The Money Saving Expert founder said gaps in National Insurance records could leave people missing out on state pension income
Millions of people across the UK may be missing out on a £68.90‑a‑week uplift to their retirement income because they have not built up sufficient National Insurance contributions, Martin Lewis has warned.
The Money Saving Expert founder raised the issue on his podcast after responding to a listener whose relative was nearing their 40s without having worked, claimed benefits or accrued National Insurance credits.
Mr Lewis said many people misunderstand how the state pension system works, with a widespread belief that exactly 35 qualifying years are required to receive the full new state pension.
He said the reality is more nuanced, describing the system as having a “hard bottom and a soft top”.
“The bottom is a hard bottom,” he said. “To get any state pension you need 10 years of National Insurance credits.”
Above that, he explained, the number of years needed for the full amount “is more for some people, less for others”.
He added that the commonly quoted figure of 35 qualifying years is better understood as “35 years‑ish”, because the exact requirement depends on an individual’s National Insurance record.
He also noted that people do not stop paying National Insurance once they reach the maximum entitlement if they continue working before state pension age.
Mr Lewis likened National Insurance credits to collecting tokens throughout a working life. “For each year that you work, you get a National Insurance credit — a token that goes into the piggy bank,” he said.

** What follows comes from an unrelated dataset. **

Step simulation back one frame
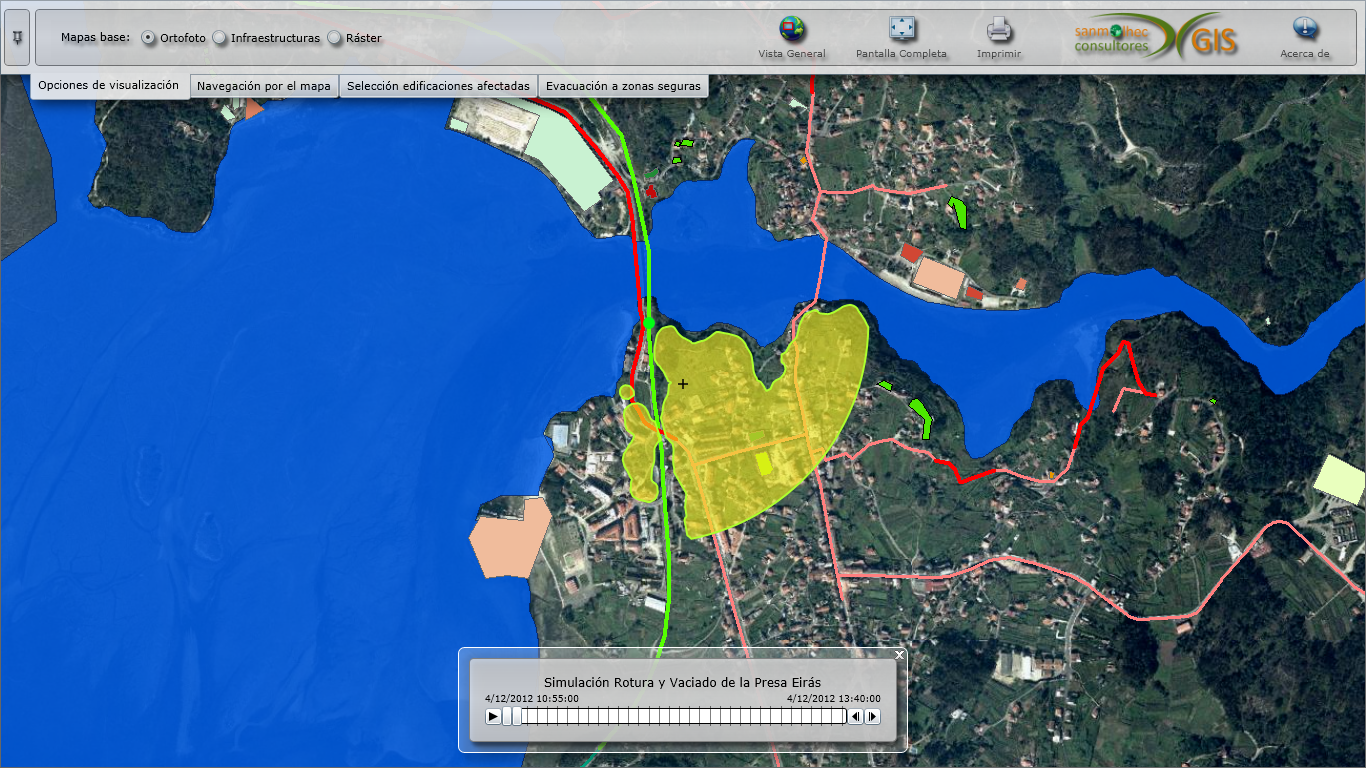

Credits can also be earned outside employment, with parents and carers able to receive them to protect their entitlement.
The full new state pension is currently worth £241.30 a week, or about £12,550 a year.
Mr Lewis said people with gaps in their National Insurance record may be able to boost their entitlement by making voluntary contributions.
Someone with nine qualifying years, for example, could buy one additional year to reach the minimum 10‑year threshold, unlocking around £68.90 a week, roughly £3,582.80 a year, instead of receiving no state pension at all.
He also highlighted Pension Credit as a key source of support for people with little or no state pension income.
“The obvious thing for someone with no or low income is Pension Credit,” he said. “Pension Credit is effectively a top‑up to any or no state pension that you get, to give you a minimum income.”
Pension Credit can also open access to further help, including support with council tax, housing costs and NHS expenses.
Eligible households with someone aged 75 or over may also qualify for a free TV licence.
People can typically make voluntary National Insurance contributions for up to the previous six tax years, although whether doing so is good value depends on individual circumstances.